Thursday, September 28, 2006

It's Getting Hot in Here

This week California made monumental strides in attempting to reduce the effects of Global Warming. Our state is the twelfth largest emitter of greenhouse gases in the world (the largest emitter being the United States) but will be reducing emissions by 25 percent before 2020. Effectively, the new plan will put our state in line with the Kyoto Protocols.

Not surprisingly, the Chamber of Commerce has strongly opposed this new law. They claim that the policy will put California business interests at a disadvantage. While this certainly could lead to reduced profits when the reduction begins in 2012, careful planning should be able to mitigate some of these costs.

The truth is, greenhouse gases are a real issue and we are facing a slow depletion of the ozone. Whether the current increase of global temperatures and frequency and severity of hurricanes is part of Global Warming or a cyclical trend is irrelevant. I don't need to discuss the dangers of global warming as I am sure you have already read all the statistics I could provide and remember the handouts we were all given in second grade explaining how we are going to go extinct like the dinosaurs.

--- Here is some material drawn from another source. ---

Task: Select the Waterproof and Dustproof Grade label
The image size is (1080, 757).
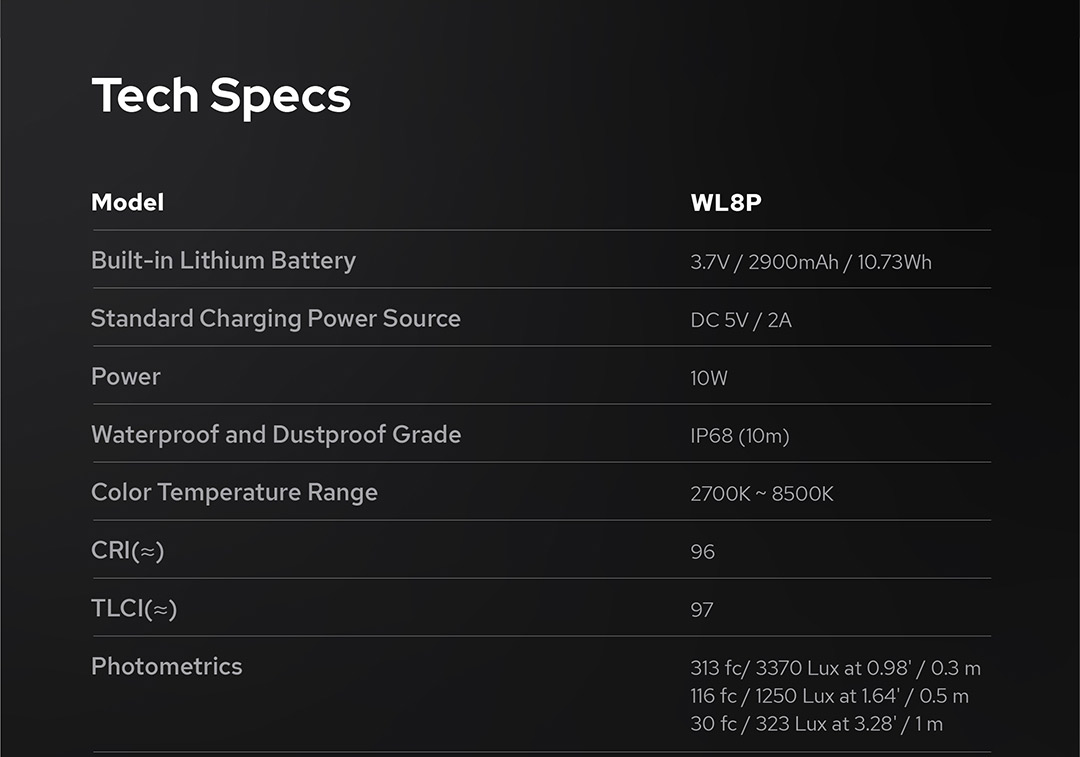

The California business community has had no better friend than Governor Schwarzenegger. In his term, he has refused any increase in taxes and has done all that he can to improve the business climate here. His efforts have helped, too. Under his administration, business has increased here and the California economy is back on track.

This law, while not necessarily pro-business is good for California and good for the world. Some Republicans have argued that it would only be a drop in the bucket that is unlikely to effect any global change and should, therefore, be vetoed. In reality, not only can permanent reductions of California's emissions make a significant change in the fight on global warming, they can reduce smog, improve the health of Californians, reduce health care costs, and provide a model and incentive for other states and nations to follow.

It is time that Republicans either stop criticizing the Governor for his green policies or come up with better arguments against them.